The same codes got different results from different generations of GPU

0 views
Skip to first unread message

Pei Li

unread,
Aug 7, 2016, 7:26:18 PM8/7/16
to Numba Public Discussion - Public
Hi, did anyone experience the same problem or similar problem that the same codes of cuda.jit funcitons got different results from different generations of GPUs. I finished codes of 2D lattice Boltzmann method, which used cuda.jit to accelerate the computation speed. The good thing is that it reaches more than 100 times speed-up and it will save much time for me in future. On the other hand, there is a weird and bad phenomenon. Currently, the codes work very well with Fermi and Kepler architecture (my laptop has GForce610M and the desktop in the office has Quodra K420). When I start to run the codes on the workstation, which has GTX950 (2GB-memory, Maxwell architecture), some grid values are always updated incorrectly. At the beginning, I guessed it might by caused by the race between threads, because 'if' was used there. However, adding cuda.syncthreads still did not work.
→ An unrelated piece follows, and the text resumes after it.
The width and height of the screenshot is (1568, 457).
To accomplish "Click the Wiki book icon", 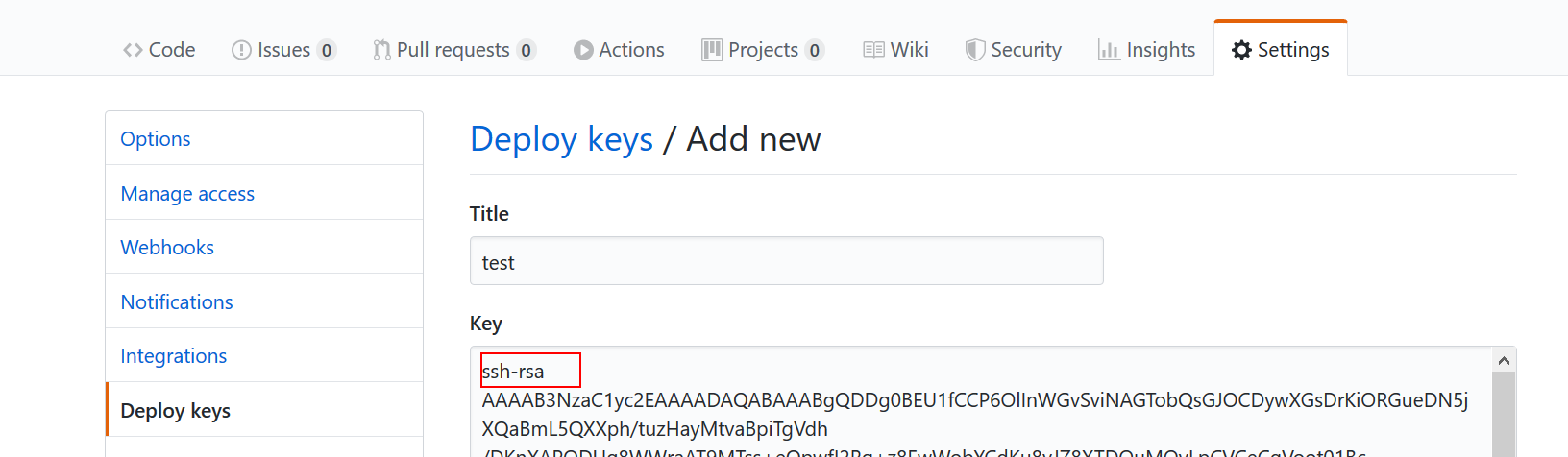I will pos(873,50).
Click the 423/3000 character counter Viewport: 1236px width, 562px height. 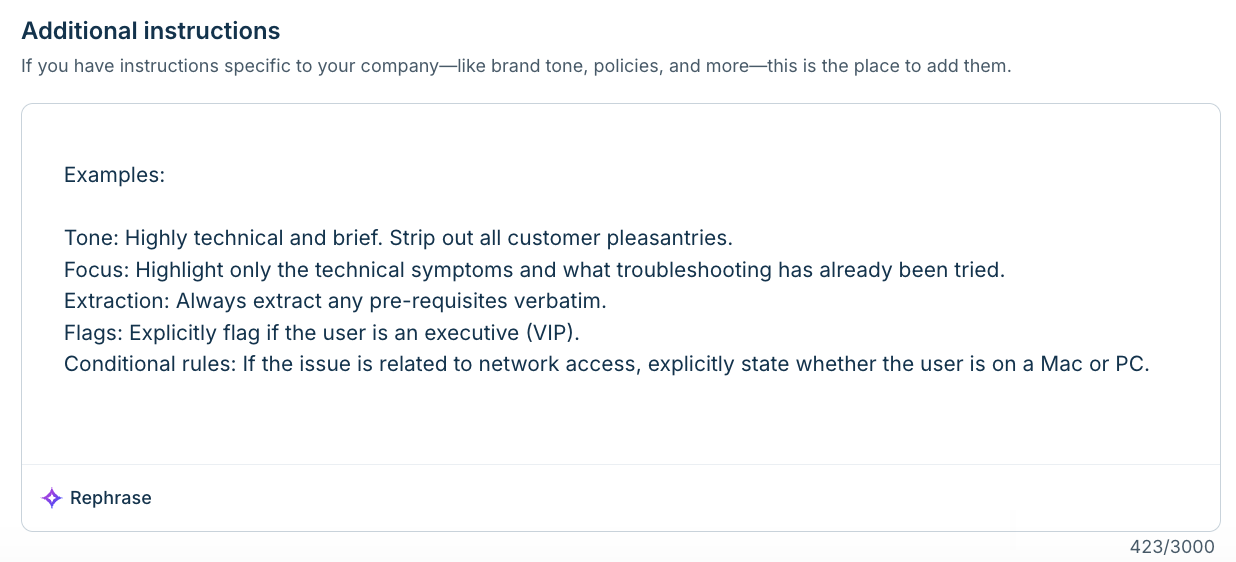[x=1172, y=547]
Does anyone know whether it can be caused by the support of numba for Maxwell architecture or other factors?  A piece of codes making problem happen are below:

    if (isFluid[indicesK] == True and indicesK < totalNum):
        fluidDensity = distrFIn[0] + distrFIn[1] + distrFIn[2] + distrFIn[3] + \
            distrFIn[4] + distrFIn[5] + distrFIn[6] + distrFIn[7] + distrFIn[8]
        squareV = 1.5 * (equilibriumV[0] * equilibriumV[0] + equilibriumV[1] * \
                equilibriumV[1])
        fEq0 = 4./9. * fluidDensity * (1. - squareV)
        fluidDensity *= 1./9.
        fEq1 = fluidDensity * (1. + 3.0 * equilibriumV[0] + 4.5 * equilibriumV[0] * \
                equilibriumV[0] - squareV)
        fEq3 = fEq1 - 6.0 * equilibriumV[0] * fluidDensity
        fEq2 = fluidDensity * (1. + 3.0 * equilibriumV[1] + 4.5 * equilibriumV[1] * \
                equilibriumV[1] - squareV)
        fEq4 = fEq2 - 6.0 * equilibriumV[1] * fluidDensity
        fluidDensity *= 1./4.
        fEq5 = fluidDensity * (1. + 3.0 * (equilibriumV[0] + equilibriumV[1]) + \
                4.5 * (equilibriumV[0] + equilibriumV[1]) * (equilibriumV[0] + \
                equilibriumV[1]) - squareV)
        fEq6 = fluidDensity * (1. + 3.0 * (-equilibriumV[0] + equilibriumV[1]) + \
                4.5 * (-equilibriumV[0] + equilibriumV[1]) * (-equilibriumV[0] + \
                equilibriumV[1]) - squareV)
        fEq7 = fluidDensity * (1. + 3.0 * (-equilibriumV[0] - equilibriumV[1]) + \
                4.5 * (-equilibriumV[0] - equilibriumV[1]) * (-equilibriumV[0] - \
                equilibriumV[1]) - squareV)
        fEq8 = fluidDensity * (1. + 3.0 * (equilibriumV[0] - equilibriumV[1]) + \
                4.5 * (equilibriumV[0] - equilibriumV[1]) * (equilibriumV[0] - \
                equilibriumV[1]) - squareV)
        distrFIn[0] += (fEq0 - distrFIn[0]) / tau
        distrFIn[1] += (fEq1 - distrFIn[1]) / tau
        distrFIn[2] += (fEq2 - distrFIn[2]) / tau
        distrFIn[3] += (fEq3 - distrFIn[3]) / tau
        distrFIn[4] += (fEq4 - distrFIn[4]) / tau
        distrFIn[5] += (fEq5 - distrFIn[5]) / tau
        distrFIn[6] += (fEq6 - distrFIn[6]) / tau
        distrFIn[7] += (fEq7 - distrFIn[7]) / tau
        distrFIn[8] += (fEq8 - distrFIn[8]) / tau
                 
When I changed 'if' condition to let this computation work for all the grids in the domain, the problem just disappeared......But my simulation does not have the condition that the simulated domain is full of fluid.

Thanks very much,

Pei

Stanley Seibert

unread,
Aug 8, 2016, 9:58:37 AM8/8/16
to Numba Public Discussion - Public
This still sounds like a race condition, but it is hard to tell from this code fragment what the problem could be.  We're not aware of any Maxwell-specific compiler issues.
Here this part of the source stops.